This headline sounds so counter intuitive, right? Because traditional thinking and a lot of social media says to get faster, you need to run faster, try harder, keep at it, don’t stop, never give up, push just a little more. And where does that road lead? Either frustration corner or injury lane.
First, what do the elites do?
Elite runners know their most import workouts are the long, slow runs and recovery jogs. They understand the toll hard runs take on their bodies, and without good recovery it’s not possible to get the benefits of the workout. Because when this becomes a pattern, the next step is chronic fatigue or burnout, and of course, every athlete’s worst nightmare – injury.
So, how slow is slow?
Since slow is relative, let’s define it as an easy pace. Elite athletes, Olympic champions and world record holders, some of whom have marathon PBs of under 2:08, and sub-28 min 10,000m times, will jog along at 6:00/km. That’s more than 2 times slower than their race pace. That’s an easy, easy pace. They have an 80-20 rule, where 80% of their runs are slow.

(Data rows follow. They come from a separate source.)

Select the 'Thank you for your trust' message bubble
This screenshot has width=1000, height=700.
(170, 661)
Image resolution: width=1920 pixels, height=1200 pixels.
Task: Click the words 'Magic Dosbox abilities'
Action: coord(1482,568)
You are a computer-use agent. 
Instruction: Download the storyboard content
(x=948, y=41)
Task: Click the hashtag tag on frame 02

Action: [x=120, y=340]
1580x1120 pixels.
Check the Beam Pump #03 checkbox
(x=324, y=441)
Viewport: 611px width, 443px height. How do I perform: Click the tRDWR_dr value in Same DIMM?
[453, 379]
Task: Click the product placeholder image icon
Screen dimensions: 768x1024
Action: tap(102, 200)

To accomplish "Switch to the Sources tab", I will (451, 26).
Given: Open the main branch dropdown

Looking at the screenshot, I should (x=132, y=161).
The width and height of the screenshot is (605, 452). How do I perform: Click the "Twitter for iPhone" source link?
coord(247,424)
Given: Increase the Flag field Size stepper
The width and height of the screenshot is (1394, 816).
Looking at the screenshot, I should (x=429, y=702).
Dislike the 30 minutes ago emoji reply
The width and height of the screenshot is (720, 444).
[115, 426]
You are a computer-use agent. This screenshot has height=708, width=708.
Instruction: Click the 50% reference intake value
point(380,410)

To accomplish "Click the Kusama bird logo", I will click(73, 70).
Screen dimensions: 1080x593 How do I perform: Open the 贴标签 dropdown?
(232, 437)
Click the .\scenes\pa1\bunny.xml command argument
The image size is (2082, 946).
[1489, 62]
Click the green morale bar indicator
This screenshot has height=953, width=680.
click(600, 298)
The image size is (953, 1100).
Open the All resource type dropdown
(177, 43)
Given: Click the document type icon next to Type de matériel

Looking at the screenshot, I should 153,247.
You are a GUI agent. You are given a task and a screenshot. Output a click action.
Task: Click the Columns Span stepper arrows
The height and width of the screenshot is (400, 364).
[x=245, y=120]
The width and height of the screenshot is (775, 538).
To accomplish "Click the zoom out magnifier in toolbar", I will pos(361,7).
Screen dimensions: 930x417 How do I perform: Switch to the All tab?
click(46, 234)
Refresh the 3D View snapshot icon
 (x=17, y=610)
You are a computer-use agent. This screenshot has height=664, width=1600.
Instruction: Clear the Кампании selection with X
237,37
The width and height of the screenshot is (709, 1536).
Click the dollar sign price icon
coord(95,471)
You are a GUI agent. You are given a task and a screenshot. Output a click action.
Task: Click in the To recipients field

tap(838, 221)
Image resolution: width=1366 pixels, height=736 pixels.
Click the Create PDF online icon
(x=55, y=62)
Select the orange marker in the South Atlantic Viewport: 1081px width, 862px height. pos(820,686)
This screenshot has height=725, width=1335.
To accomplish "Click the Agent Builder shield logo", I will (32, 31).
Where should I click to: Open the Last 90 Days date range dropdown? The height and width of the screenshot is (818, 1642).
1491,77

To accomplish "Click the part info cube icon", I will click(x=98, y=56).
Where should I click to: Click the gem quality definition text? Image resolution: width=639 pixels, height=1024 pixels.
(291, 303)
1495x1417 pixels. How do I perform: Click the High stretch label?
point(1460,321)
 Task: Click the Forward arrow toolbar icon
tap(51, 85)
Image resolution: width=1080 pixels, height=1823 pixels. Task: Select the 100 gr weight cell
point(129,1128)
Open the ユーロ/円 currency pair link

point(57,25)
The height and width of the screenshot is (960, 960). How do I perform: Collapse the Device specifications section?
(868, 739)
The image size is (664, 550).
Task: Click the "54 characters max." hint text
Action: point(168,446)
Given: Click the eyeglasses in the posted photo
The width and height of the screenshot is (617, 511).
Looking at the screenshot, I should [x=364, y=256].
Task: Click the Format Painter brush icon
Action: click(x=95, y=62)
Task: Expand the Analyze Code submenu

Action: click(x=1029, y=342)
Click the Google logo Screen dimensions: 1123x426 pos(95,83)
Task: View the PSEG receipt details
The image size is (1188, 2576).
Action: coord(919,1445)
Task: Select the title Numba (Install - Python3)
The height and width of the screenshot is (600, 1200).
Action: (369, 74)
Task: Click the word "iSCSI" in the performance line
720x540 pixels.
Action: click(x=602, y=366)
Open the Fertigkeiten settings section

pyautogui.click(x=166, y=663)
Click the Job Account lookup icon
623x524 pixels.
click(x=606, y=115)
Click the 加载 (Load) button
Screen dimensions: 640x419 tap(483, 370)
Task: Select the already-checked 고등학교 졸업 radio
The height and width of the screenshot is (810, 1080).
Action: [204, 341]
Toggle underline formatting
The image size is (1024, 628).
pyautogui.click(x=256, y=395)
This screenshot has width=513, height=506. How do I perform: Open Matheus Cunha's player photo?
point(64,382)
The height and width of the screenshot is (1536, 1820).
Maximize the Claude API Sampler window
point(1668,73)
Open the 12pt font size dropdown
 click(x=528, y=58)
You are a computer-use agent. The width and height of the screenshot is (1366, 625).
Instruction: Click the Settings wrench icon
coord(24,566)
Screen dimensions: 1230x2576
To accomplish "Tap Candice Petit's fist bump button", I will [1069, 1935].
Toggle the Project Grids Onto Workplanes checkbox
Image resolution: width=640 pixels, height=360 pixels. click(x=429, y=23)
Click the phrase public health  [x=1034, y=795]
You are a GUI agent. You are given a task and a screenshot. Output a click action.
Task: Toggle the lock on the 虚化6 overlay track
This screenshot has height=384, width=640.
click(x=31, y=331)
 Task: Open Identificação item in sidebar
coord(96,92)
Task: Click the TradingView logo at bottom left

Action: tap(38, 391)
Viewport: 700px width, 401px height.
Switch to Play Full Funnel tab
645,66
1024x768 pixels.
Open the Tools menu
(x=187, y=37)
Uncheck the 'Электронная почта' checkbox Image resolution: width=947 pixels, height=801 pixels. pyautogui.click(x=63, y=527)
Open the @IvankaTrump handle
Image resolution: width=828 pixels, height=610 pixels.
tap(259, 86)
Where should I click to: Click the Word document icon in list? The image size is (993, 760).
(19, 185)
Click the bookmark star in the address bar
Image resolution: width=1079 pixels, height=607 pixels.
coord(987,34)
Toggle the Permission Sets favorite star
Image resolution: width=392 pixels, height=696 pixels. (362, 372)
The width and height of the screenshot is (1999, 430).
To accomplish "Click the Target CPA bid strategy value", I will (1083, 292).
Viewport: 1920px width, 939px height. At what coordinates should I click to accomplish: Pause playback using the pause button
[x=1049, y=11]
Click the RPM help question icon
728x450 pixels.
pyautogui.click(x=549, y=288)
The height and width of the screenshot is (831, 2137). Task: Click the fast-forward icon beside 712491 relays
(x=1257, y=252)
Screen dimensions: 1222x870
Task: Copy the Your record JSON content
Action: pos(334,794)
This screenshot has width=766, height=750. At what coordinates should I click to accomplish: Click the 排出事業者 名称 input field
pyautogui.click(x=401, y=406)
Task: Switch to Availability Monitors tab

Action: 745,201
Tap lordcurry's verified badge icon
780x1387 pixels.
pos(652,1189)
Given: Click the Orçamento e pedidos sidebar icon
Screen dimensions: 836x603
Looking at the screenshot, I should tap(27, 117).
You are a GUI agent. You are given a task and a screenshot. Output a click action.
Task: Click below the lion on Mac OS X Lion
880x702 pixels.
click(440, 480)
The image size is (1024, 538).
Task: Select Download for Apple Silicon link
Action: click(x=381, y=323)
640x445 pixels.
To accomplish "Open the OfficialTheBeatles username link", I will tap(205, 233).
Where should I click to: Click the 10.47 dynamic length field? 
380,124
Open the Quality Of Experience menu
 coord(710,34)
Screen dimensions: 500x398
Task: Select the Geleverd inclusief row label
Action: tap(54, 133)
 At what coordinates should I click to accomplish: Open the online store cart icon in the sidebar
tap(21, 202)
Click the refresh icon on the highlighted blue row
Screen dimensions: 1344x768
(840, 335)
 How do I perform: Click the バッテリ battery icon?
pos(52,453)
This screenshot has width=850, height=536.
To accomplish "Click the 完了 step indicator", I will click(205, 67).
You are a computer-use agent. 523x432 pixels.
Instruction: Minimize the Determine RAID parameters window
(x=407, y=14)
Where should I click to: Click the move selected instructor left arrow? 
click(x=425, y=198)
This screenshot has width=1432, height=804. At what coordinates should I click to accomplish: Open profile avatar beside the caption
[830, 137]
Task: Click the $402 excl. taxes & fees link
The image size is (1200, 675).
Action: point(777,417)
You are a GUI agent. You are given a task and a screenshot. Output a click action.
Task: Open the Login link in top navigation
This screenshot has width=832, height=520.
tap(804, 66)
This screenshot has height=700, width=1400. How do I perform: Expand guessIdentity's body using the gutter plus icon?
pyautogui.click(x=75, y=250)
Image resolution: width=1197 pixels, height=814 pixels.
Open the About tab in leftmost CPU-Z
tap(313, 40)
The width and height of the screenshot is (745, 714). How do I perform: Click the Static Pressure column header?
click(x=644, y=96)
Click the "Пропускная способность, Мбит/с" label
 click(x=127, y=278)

When you run slow, say 60% of maximum HR, your heart reaches its maximum stroke volume (the highest amount of blood the heart can pump out per heartbeat). At this HR, your pace is very slow, and your heart muscles are getting a great workout without getting too tired or exhausting the rest of your body.
Tell me more!
While you are in the blissful state of slow running, unbeknownst to you, there are some big transformations happening at your cellular level. The slow, easy paces stimulate growth of mitochondria (the organelle responsible for energy production), increase capillary capacity and the ability to deliver oxygen to the muscles.
You also recover quicker from slow, easy runs. And this gives you the ability to run harder during your harder workouts.
Want to get the most of your faster sessions, add in slower ones. Going hard at every run, is effectively taking two steps forward, one step back. Not to mention, increasing your risk of injury.